Boeing also placed a greater emphasis on the design of subassemblies for reuse in other assemblies during design. One such subassembly was the external door. In previous Boeing aircraft, doors at various points on the fuselage were of different designs to accommodate the available area for an opening in the fuselage as well as the contours of the fuselage at the door opening. This could mean that an aircraft with six external doors may have two to four different door designs sharing some common parts. With the 777, the door design team had as one of their objectives to make a single door design.
During the development of the Boeing 777, the customers who had signed the first delivery contracts were brought in and directly involved in design reviews. This involvement of the customer provided valuable product usage information that the design teams didn’t have. One example given in the book is the height of an access door. The original design placed the door at such a height that a step was required to open the door and service the parts inside. One customer pointed out that trying to service the equipment on a windy, winter day at O’Hare airport in Chicago would not only be difficult but actually dangerous. The design was changed to lower the access hatch.
Another design change was made when a customer pointed out that the access hatch for servicing a part within the wing was too small to actually remove the part from the wing without disassembling the wing. The hatch was made wider so that the part could be removed and replaced in a couple of hours rather than a couple of days.
The description of how the first flyable plane took shape on the manufacturing floor was interesting by providing a look at the logistics of material movement and the impact of design changes on manufacturing. Not only did the 777 require an enormous engineering effort but the assembly tools and automated assembly jigs also required engineering effort. The book only brushes by the design and engineering of the huge automated assembly jigs required to build some of the larger assemblies such as the wings and tail.

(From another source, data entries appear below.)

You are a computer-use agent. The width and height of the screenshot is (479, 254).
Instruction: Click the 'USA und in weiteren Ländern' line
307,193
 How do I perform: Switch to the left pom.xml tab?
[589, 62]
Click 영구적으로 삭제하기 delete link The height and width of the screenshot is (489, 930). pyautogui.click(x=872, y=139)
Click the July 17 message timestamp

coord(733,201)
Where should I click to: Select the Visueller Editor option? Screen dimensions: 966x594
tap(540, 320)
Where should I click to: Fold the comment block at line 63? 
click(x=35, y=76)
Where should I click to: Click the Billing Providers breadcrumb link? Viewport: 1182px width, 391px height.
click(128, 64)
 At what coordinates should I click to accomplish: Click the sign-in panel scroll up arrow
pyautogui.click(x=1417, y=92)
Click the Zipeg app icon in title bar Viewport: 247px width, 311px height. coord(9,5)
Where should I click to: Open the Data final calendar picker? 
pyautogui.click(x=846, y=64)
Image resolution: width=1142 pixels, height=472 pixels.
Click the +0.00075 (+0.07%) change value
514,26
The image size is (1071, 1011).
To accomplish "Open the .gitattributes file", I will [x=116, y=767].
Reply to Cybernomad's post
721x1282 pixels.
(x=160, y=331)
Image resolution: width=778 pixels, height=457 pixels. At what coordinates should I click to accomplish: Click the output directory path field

The amount of effort Boeing spent on design validation and testing is impressive. Boeing designed the 777 with specific engineering targets which exceeded expected as well as emergency use. The test program then tested to these limits.
The description of the test program was fascinating. Not only did Boeing perform tests in environmental chambers and other facilities, the proof of the aircraft was whether it would fly or not. During the flight tests, newspapers had a tendency to describe events in as lurid a prose as possible. Due to the openness of the 777 test program, Boeing made a headline more than once in the local Seattle newspapers.
Summary
The professional manner of the 777 program participants comes through during the entire book. There were numerous conflicts and issues that had to be worked out during the program in order for the program to succeed.
But what runs through out the book is a theme of professional, well trained people working towards a common goal and I found myself envious of such a working environment.